→ Work instruction: The required output is every record, reproduced exactly.

Dataset items
———
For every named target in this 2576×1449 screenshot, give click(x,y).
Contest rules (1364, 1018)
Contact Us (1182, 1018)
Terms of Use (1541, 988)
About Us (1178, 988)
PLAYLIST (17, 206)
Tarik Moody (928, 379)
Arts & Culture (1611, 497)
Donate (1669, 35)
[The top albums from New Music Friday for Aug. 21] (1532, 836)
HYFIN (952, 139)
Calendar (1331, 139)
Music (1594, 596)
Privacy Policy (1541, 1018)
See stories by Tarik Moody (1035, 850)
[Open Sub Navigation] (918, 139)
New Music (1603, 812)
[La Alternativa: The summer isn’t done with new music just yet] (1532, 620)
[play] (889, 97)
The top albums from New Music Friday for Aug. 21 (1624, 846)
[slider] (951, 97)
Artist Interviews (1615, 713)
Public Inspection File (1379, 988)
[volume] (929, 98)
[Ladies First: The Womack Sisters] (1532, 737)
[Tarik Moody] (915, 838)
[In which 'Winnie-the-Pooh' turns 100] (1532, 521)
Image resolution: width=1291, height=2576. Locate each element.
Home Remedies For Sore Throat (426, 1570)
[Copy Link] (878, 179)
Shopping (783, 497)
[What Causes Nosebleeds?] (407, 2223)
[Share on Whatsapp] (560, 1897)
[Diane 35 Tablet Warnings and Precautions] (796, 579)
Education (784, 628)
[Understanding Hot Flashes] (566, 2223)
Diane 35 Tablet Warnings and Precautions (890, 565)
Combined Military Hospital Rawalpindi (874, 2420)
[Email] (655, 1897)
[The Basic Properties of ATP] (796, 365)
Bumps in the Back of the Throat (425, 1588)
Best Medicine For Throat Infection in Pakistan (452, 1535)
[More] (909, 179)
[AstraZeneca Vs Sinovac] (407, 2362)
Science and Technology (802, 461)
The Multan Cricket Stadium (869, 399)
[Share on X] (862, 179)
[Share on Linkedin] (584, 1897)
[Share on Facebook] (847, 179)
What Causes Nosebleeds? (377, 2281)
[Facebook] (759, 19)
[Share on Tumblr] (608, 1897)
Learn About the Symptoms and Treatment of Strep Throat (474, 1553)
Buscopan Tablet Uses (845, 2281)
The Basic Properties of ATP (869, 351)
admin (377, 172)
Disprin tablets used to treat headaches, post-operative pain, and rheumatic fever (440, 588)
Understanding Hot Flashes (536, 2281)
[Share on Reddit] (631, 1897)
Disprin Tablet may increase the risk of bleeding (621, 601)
———
→ Solution to this exercise:
For every named target in this 2576×1449 screenshot, give click(x,y).
Contest rules (1364, 1018)
Contact Us (1182, 1018)
Terms of Use (1541, 988)
About Us (1178, 988)
PLAYLIST (17, 206)
Tarik Moody (928, 379)
Arts & Culture (1611, 497)
Donate (1669, 35)
[The top albums from New Music Friday for Aug. 21] (1532, 836)
HYFIN (952, 139)
Calendar (1331, 139)
Music (1594, 596)
Privacy Policy (1541, 1018)
See stories by Tarik Moody (1035, 850)
[Open Sub Navigation] (918, 139)
New Music (1603, 812)
[La Alternativa: The summer isn’t done with new music just yet] (1532, 620)
[play] (889, 97)
The top albums from New Music Friday for Aug. 21 (1624, 846)
[slider] (951, 97)
Artist Interviews (1615, 713)
Public Inspection File (1379, 988)
[volume] (929, 98)
[Ladies First: The Womack Sisters] (1532, 737)
[Tarik Moody] (915, 838)
[In which 'Winnie-the-Pooh' turns 100] (1532, 521)
Image resolution: width=1291, height=2576. Locate each element.
Home Remedies For Sore Throat (426, 1570)
[Copy Link] (878, 179)
Shopping (783, 497)
[What Causes Nosebleeds?] (407, 2223)
[Share on Whatsapp] (560, 1897)
[Diane 35 Tablet Warnings and Precautions] (796, 579)
Education (784, 628)
[Understanding Hot Flashes] (566, 2223)
Diane 35 Tablet Warnings and Precautions (890, 565)
Combined Military Hospital Rawalpindi (874, 2420)
[Email] (655, 1897)
[The Basic Properties of ATP] (796, 365)
Bumps in the Back of the Throat (425, 1588)
Best Medicine For Throat Infection in Pakistan (452, 1535)
[More] (909, 179)
[AstraZeneca Vs Sinovac] (407, 2362)
Science and Technology (802, 461)
The Multan Cricket Stadium (869, 399)
[Share on X] (862, 179)
[Share on Linkedin] (584, 1897)
[Share on Facebook] (847, 179)
What Causes Nosebleeds? (377, 2281)
[Facebook] (759, 19)
[Share on Tumblr] (608, 1897)
Learn About the Symptoms and Treatment of Strep Throat (474, 1553)
Buscopan Tablet Uses (845, 2281)
The Basic Properties of ATP (869, 351)
admin (377, 172)
Disprin tablets used to treat headaches, post-operative pain, and rheumatic fever (440, 588)
Understanding Hot Flashes (536, 2281)
[Share on Reddit] (631, 1897)
Disprin Tablet may increase the risk of bleeding (621, 601)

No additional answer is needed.